■ **Stated task**
Return the lines word for word, starting at the line that has "The height and width of the screenshot is (501, 598)." and stopping after the last line. Leave out the pictures.

|---|

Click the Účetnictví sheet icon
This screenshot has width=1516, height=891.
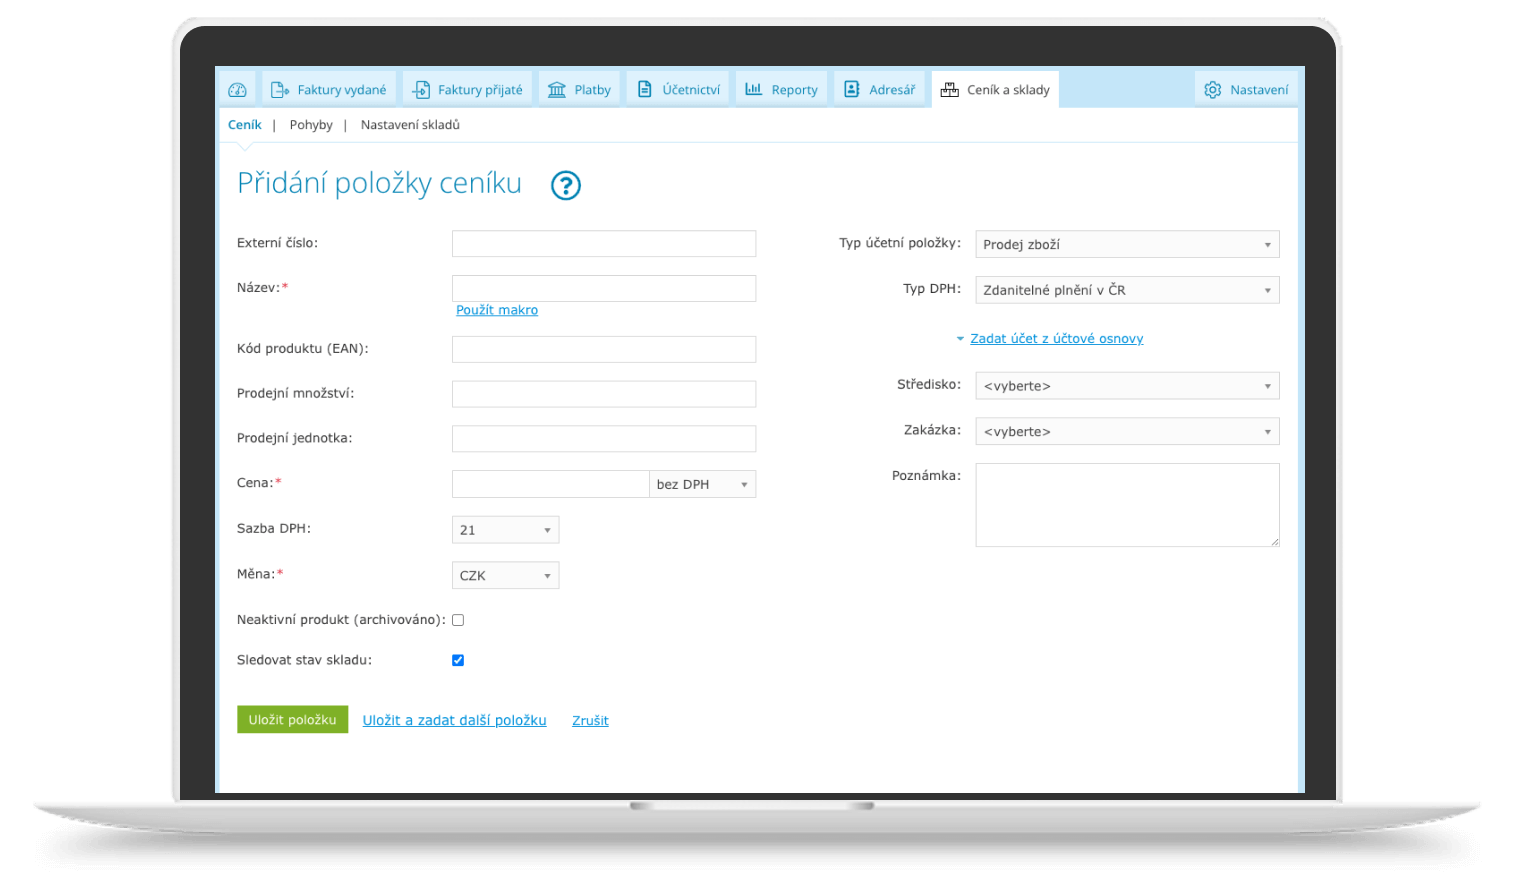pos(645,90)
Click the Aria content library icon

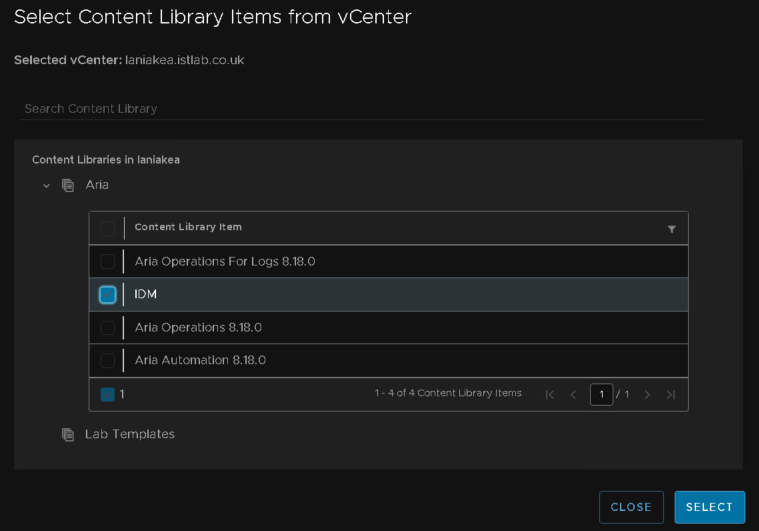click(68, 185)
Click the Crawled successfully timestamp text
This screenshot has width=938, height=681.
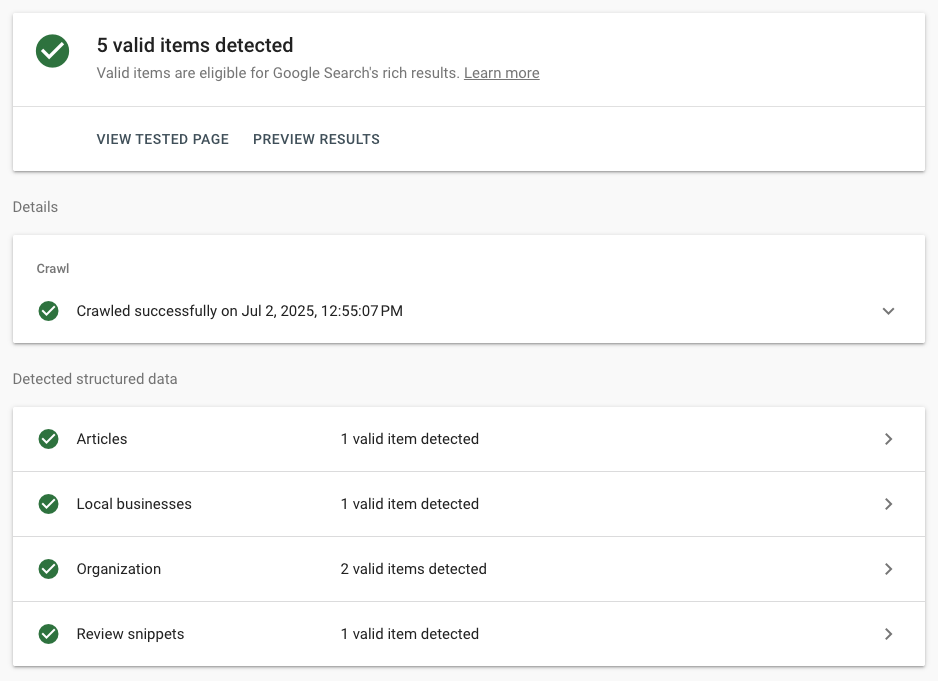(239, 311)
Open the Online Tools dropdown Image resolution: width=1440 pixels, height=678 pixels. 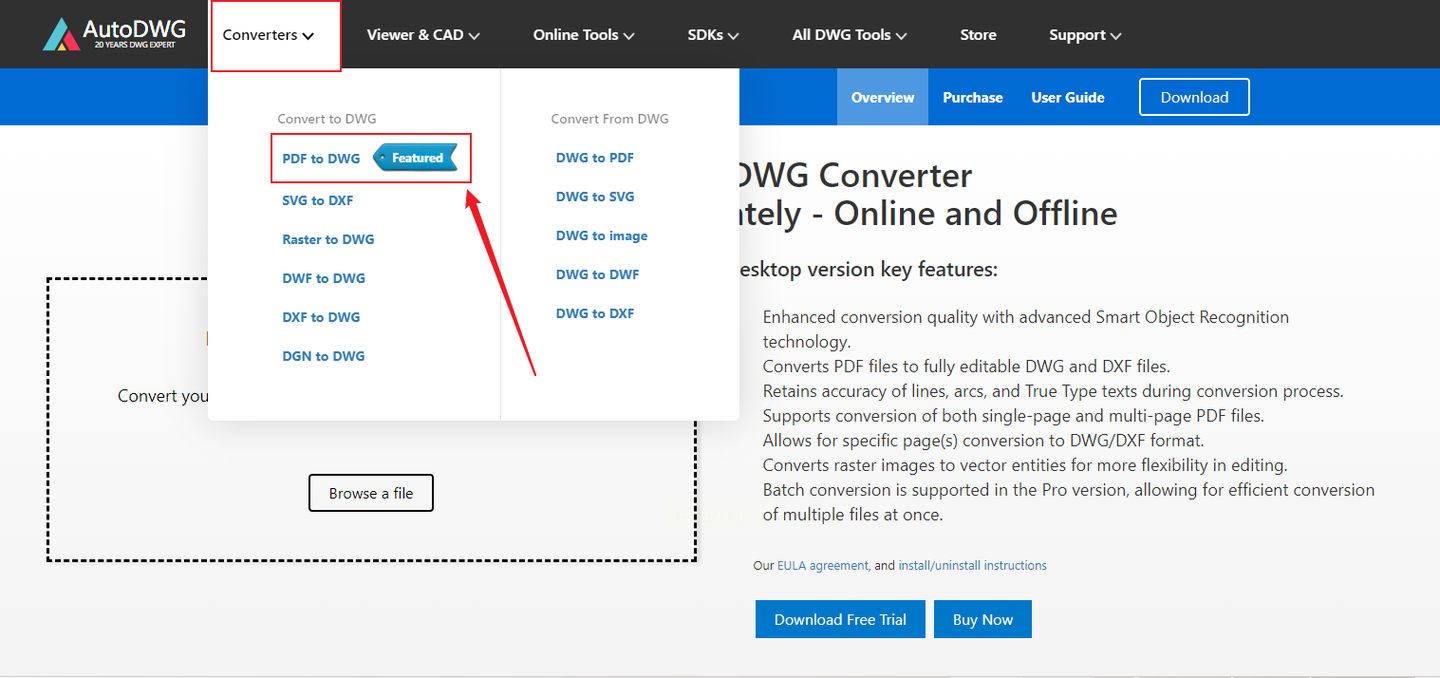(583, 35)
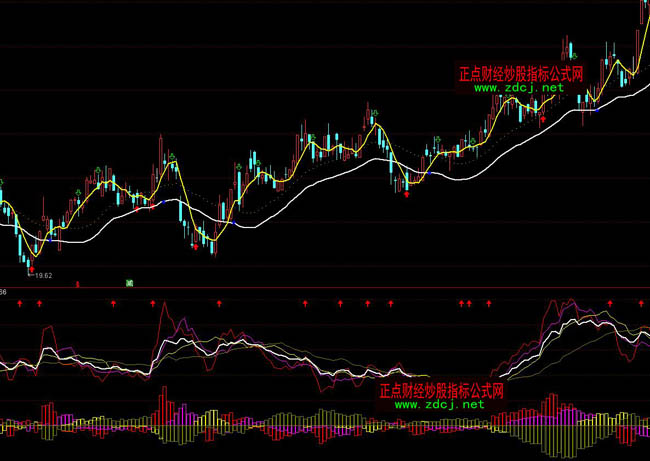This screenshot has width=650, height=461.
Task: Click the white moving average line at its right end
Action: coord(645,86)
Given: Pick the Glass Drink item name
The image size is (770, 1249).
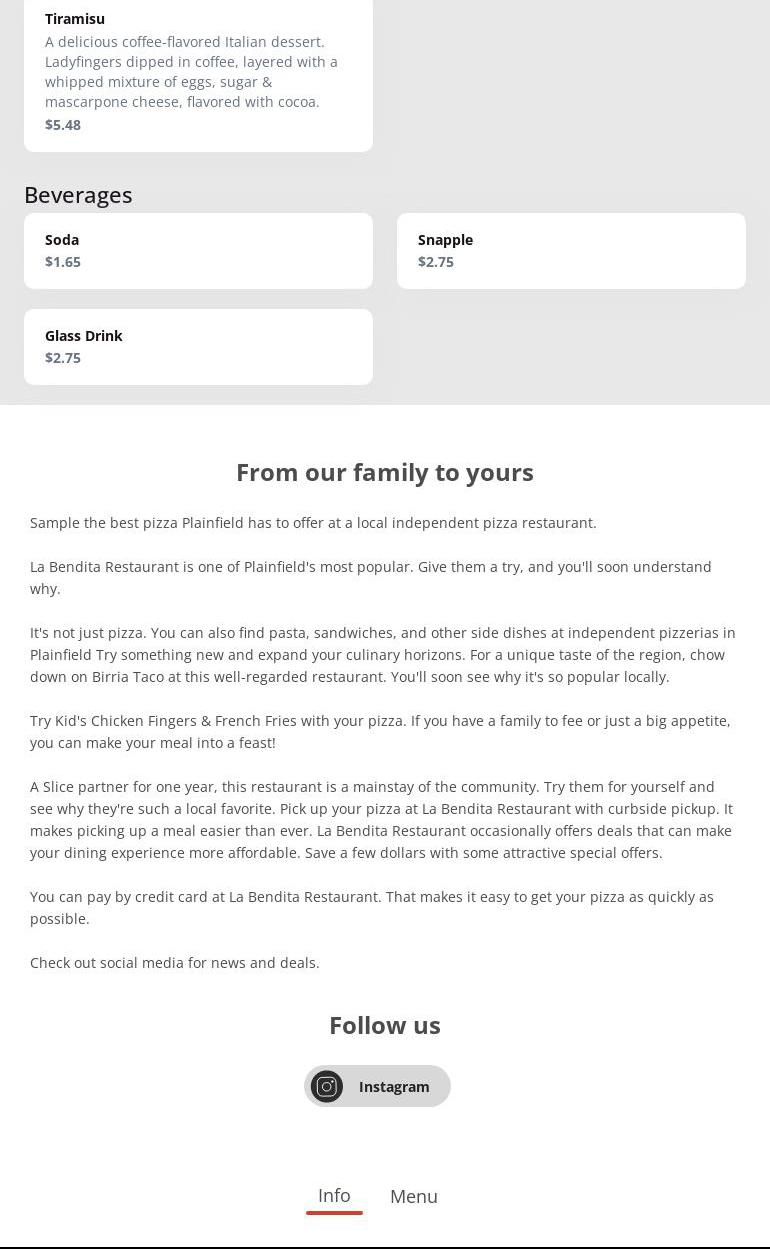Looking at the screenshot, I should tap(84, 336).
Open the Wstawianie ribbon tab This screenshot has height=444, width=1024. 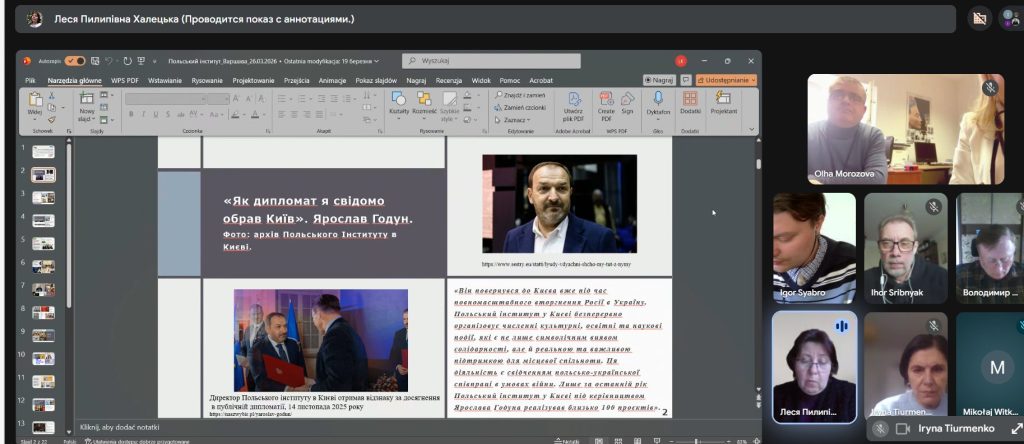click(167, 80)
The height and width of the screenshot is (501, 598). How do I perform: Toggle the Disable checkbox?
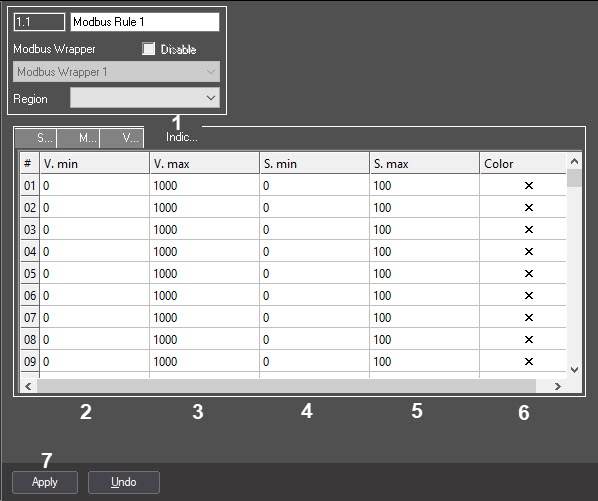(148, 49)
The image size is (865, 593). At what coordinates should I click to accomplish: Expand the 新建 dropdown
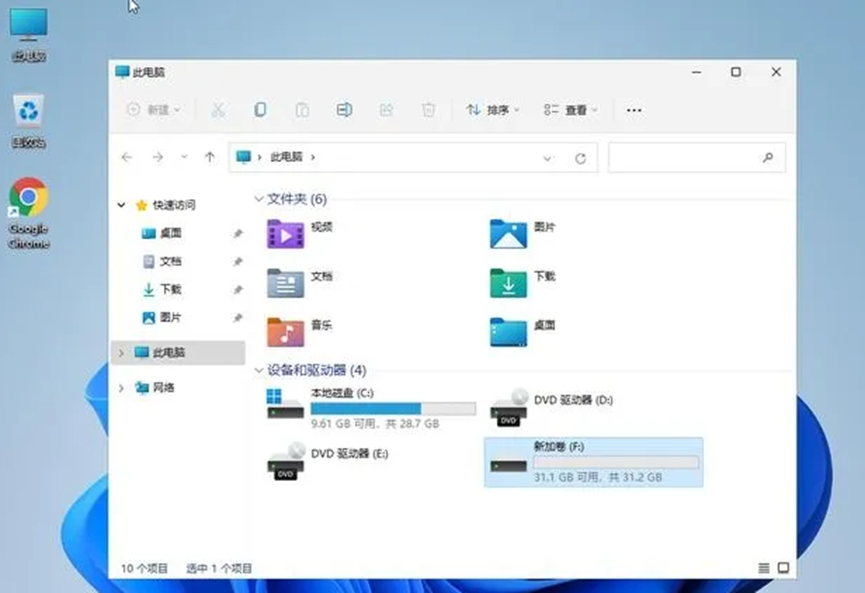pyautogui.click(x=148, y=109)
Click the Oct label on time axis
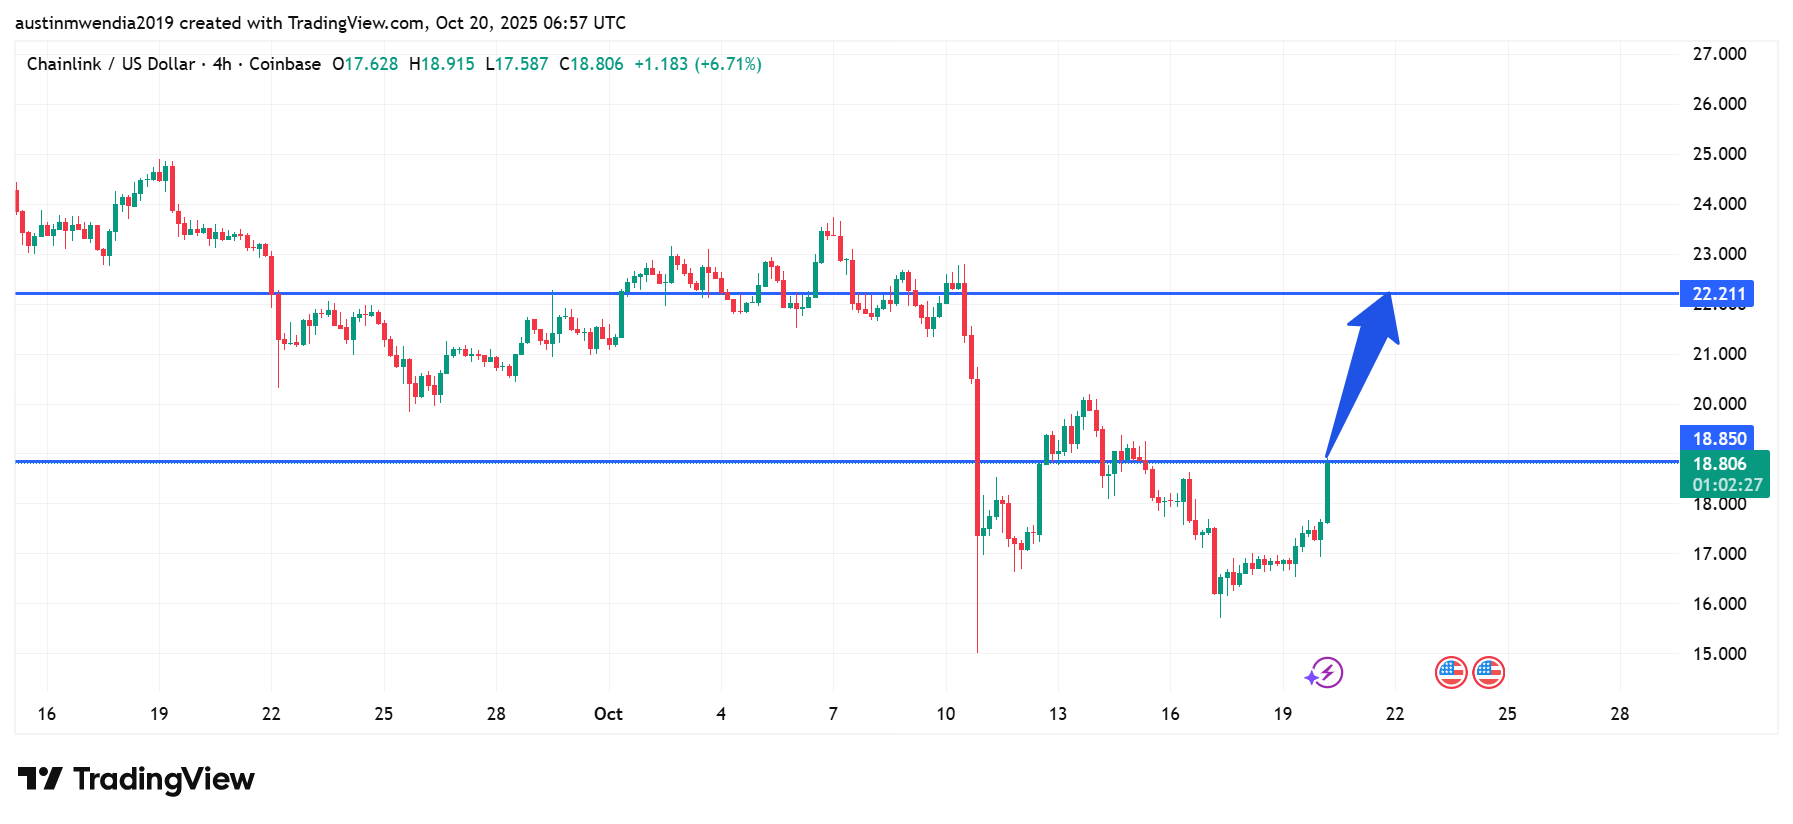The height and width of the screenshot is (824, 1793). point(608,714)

|---|

■ **Solution**
The height and width of the screenshot is (501, 598). How do I perform: Toggle the Disable checkbox?
(148, 49)
The image size is (865, 593). At what coordinates should I click to accomplish: Expand the 新建 dropdown
pyautogui.click(x=148, y=109)
Click the Oct label on time axis
The height and width of the screenshot is (824, 1793). point(608,714)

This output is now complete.